* _Information_
---*---

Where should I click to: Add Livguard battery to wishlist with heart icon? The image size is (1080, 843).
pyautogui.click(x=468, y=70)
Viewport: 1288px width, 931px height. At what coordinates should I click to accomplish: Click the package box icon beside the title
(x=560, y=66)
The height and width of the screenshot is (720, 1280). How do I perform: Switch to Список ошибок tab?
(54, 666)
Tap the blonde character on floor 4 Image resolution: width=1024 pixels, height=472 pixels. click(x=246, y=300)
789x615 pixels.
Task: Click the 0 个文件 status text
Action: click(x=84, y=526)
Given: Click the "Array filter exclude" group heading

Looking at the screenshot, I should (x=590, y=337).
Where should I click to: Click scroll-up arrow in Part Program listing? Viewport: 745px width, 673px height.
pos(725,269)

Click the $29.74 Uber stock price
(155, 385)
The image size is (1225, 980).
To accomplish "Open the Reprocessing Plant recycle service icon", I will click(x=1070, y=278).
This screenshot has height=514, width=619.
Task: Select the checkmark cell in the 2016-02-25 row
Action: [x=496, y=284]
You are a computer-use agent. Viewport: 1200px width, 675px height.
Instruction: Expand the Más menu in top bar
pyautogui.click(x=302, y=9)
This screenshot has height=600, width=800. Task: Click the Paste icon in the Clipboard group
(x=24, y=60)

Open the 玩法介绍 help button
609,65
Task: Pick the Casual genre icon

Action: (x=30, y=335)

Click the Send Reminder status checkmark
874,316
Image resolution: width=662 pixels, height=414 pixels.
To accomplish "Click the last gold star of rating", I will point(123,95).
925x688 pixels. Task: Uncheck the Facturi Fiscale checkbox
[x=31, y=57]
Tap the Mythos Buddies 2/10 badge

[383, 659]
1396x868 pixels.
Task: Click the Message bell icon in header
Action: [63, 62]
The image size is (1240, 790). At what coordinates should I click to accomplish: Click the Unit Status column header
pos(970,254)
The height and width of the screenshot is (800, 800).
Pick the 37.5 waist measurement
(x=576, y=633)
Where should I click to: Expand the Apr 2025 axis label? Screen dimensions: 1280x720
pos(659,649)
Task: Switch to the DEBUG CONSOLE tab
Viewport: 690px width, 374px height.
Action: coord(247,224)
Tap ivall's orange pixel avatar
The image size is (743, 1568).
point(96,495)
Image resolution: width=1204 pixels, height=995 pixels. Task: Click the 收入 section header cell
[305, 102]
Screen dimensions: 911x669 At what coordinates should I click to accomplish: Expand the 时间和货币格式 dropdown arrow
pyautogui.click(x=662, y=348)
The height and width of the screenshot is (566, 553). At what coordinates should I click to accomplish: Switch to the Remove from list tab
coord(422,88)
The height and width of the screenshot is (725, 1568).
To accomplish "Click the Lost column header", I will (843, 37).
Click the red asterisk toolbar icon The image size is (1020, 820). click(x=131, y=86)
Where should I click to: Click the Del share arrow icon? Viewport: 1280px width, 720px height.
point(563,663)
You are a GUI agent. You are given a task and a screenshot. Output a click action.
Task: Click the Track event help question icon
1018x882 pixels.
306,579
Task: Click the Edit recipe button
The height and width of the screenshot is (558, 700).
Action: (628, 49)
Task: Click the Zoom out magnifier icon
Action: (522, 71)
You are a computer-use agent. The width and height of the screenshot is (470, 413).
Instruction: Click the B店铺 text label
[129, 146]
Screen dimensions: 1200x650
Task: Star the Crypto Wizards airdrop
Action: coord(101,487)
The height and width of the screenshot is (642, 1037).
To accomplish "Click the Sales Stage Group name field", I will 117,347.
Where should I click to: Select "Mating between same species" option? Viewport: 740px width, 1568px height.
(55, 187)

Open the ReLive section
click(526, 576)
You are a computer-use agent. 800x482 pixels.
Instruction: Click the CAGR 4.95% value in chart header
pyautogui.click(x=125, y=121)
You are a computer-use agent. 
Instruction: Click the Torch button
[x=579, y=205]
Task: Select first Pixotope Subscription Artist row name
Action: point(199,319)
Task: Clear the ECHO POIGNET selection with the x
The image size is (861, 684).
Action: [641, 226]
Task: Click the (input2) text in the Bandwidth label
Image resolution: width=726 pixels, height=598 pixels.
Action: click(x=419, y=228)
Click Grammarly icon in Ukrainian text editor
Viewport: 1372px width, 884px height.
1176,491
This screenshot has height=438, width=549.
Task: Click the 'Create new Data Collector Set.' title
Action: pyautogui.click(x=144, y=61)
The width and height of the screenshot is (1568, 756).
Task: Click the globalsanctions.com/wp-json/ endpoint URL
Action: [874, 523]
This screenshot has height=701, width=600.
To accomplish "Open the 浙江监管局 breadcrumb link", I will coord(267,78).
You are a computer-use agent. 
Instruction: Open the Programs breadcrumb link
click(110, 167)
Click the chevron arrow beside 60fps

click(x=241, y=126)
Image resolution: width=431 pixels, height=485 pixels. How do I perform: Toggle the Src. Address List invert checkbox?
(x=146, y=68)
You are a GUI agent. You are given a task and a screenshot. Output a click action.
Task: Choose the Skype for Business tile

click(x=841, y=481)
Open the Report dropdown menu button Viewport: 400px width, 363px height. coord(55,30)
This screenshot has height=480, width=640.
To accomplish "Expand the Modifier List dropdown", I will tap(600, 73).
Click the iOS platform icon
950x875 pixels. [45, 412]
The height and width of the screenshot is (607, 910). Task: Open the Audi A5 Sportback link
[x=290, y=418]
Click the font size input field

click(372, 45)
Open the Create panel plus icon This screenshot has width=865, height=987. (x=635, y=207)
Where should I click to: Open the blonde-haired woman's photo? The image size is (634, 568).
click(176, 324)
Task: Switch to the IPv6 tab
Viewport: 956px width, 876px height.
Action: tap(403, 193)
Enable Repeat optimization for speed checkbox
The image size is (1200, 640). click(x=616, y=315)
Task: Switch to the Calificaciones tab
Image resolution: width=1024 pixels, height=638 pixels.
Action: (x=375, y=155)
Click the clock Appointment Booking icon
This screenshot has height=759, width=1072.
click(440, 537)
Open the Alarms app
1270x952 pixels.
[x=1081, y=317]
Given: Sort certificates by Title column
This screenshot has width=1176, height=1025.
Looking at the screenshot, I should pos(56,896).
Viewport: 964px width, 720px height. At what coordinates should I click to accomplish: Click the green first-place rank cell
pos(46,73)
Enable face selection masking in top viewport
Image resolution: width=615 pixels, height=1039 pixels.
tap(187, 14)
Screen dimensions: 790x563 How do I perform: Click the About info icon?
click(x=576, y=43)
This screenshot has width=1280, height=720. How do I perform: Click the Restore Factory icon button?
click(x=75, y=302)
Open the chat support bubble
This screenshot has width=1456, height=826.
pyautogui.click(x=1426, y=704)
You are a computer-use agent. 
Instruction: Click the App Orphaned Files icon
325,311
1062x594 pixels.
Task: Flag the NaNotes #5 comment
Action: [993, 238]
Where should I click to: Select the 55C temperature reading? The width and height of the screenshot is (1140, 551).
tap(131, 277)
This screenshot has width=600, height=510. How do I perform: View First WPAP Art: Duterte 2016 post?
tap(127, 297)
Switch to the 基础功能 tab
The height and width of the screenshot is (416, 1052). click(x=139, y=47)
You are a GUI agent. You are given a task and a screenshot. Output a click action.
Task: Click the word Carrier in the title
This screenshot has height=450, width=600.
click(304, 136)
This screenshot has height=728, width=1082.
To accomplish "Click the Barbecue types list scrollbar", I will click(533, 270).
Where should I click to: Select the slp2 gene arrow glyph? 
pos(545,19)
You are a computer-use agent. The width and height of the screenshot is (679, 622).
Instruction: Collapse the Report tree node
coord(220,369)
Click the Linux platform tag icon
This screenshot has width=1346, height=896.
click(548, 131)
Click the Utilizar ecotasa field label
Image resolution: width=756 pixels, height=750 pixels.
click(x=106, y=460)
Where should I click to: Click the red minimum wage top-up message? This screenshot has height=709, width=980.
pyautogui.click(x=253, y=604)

---*---

* _Problem statement_
The word "computer" appears in some of the lines above. Copy those lines.

* _Solution to this task_
You are a computer-use agent. Viewport: 1200px width, 675px height.
You are a computer-use agent. The width and height of the screenshot is (470, 413).
You are a computer-use agent. 800x482 pixels.
You are a computer-use agent. 
You are a computer-use agent. 
You are a computer-use agent. 
You are a computer-use agent. The width and height of the screenshot is (679, 622).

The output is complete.